0.1.7.1 DESeq2 by line command

#test example
system("wget 130.192.119.59/public/test.analysis.zip")
unzip("test.analysis.zip")
setwd("test.analysis")
library(docker4seq)
wrapperDeseq2(output.folder=getwd(), group="docker", 
      experiment.table="_counts.txt", log2fc=1, fdr=0.1, 
      ref.covar="Cov.1", type="gene", batch=FALSE)

User has to provide experiment table, experiment.table param, i.e. the counts table generated with samples2experiment function, the thresholds for the differential expression analysis, log2fc and fdr params, the reference covariate, ref.covar param, i.e. the covariate that is used as reference for differential expression detection, the type param, which refers to the type of experiment table in use: gene, isoform, mirna, batch parameter that indicates, if it is set to TRUE that the header of the experiment table also contains the extra information for the batch effect (see above).

0.1.7.2 Why DESeq2 was selected as differential expression tool?

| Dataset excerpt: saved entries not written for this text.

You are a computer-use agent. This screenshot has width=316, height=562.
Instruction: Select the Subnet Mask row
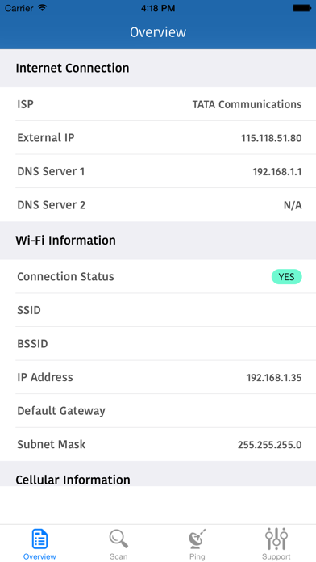click(158, 444)
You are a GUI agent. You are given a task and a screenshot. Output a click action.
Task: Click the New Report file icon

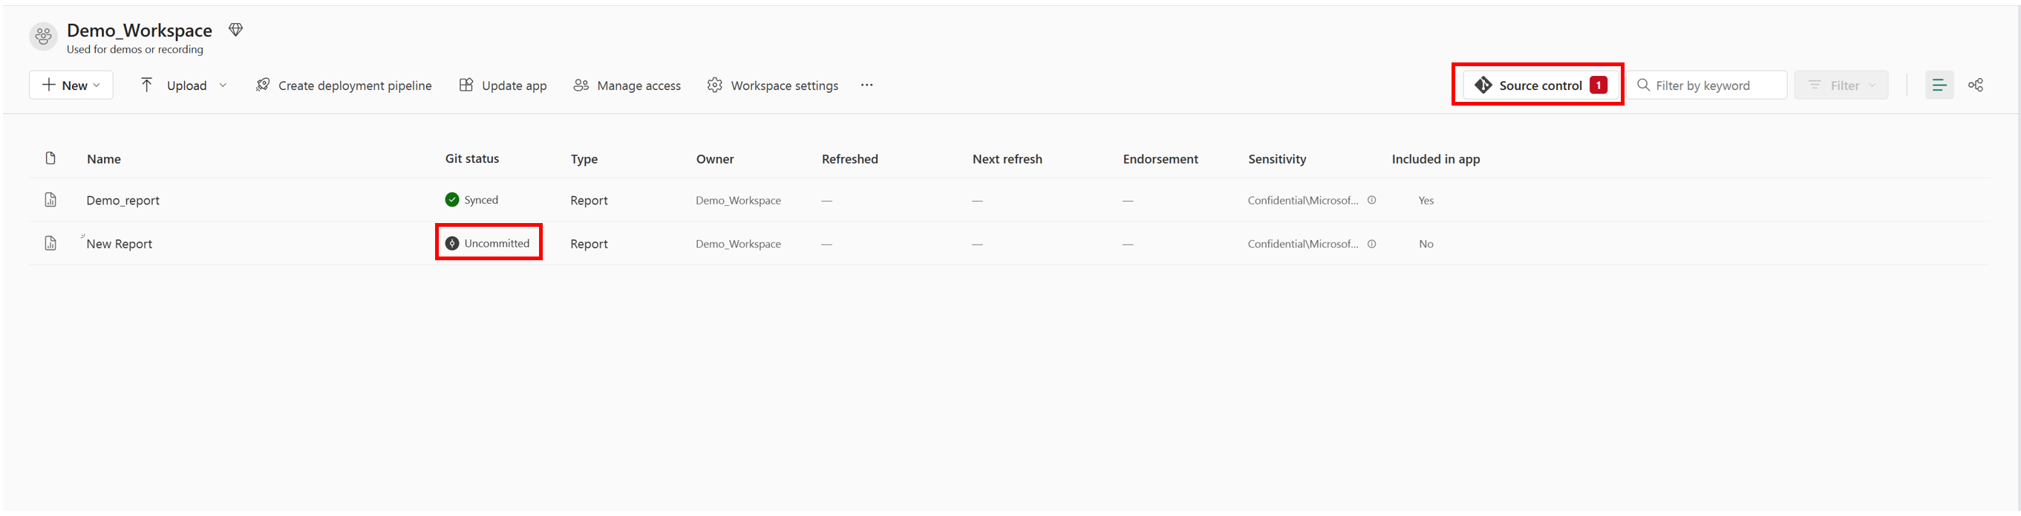point(51,243)
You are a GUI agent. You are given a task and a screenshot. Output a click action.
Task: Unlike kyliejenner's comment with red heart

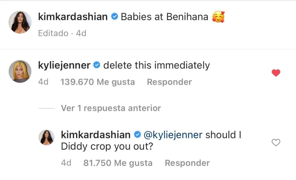[276, 73]
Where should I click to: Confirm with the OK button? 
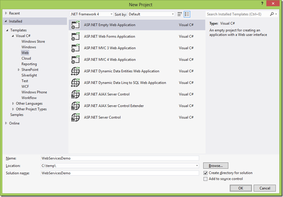pyautogui.click(x=240, y=188)
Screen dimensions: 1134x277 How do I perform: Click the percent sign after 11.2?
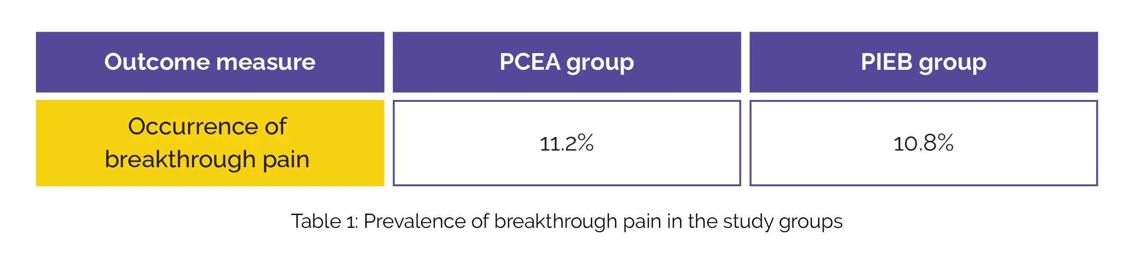[x=585, y=143]
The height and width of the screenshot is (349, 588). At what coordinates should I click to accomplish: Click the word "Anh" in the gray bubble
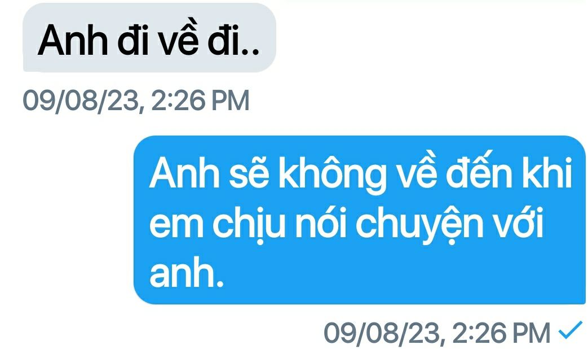[72, 40]
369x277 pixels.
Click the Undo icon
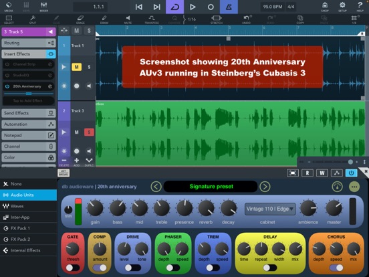point(247,19)
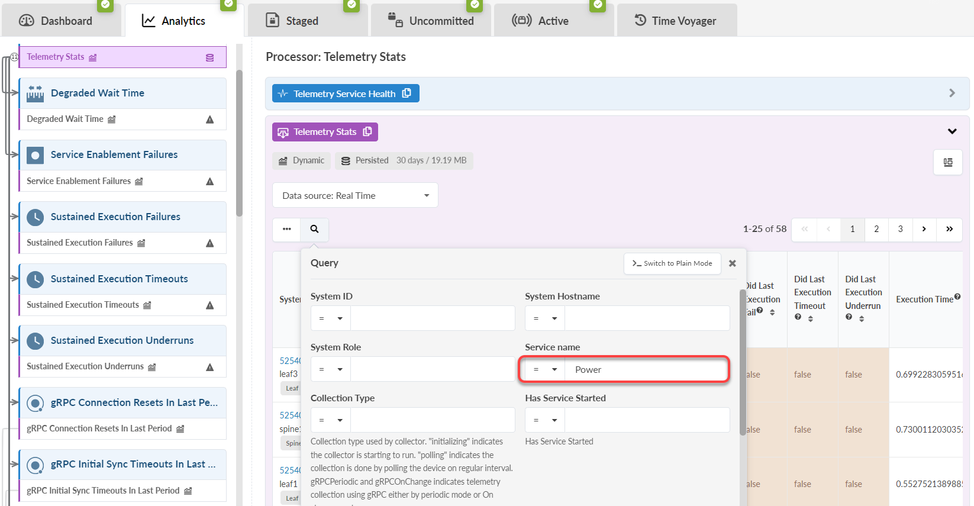Sort by Did Last Execution Underrun column
Viewport: 974px width, 506px height.
(862, 318)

Love and coworker (Genome Biol. 2014; 15, 550), showed that DESeq2 had comparable sensitivity to edgeR and voom. We introduced in our workflow DESeq2 because it has some specific features which increase the strength of the differential expression analysis, features that are not available in other tools. One of these features is, the Empirical Bayes shrinkage for fold-change estimation, which shrinks log fold change estimates toward zero. This feature reduces the noise due to low expressed genes, since shrinkage is stronger when the available information for a gene is low, which may be because the read counts are low, dispersion is high or there are few degrees of freedom. The other peculiar feature of DESeq2 is the identification of counts outliers, which might represent a source of false positives. Specifically, DESeq2 flags genes characterized by the presence of counts outliers, which are estimated with the standard outlier diagnostic Cook’s distance Love and coworker (Genome Biol. 2014; 15, 550).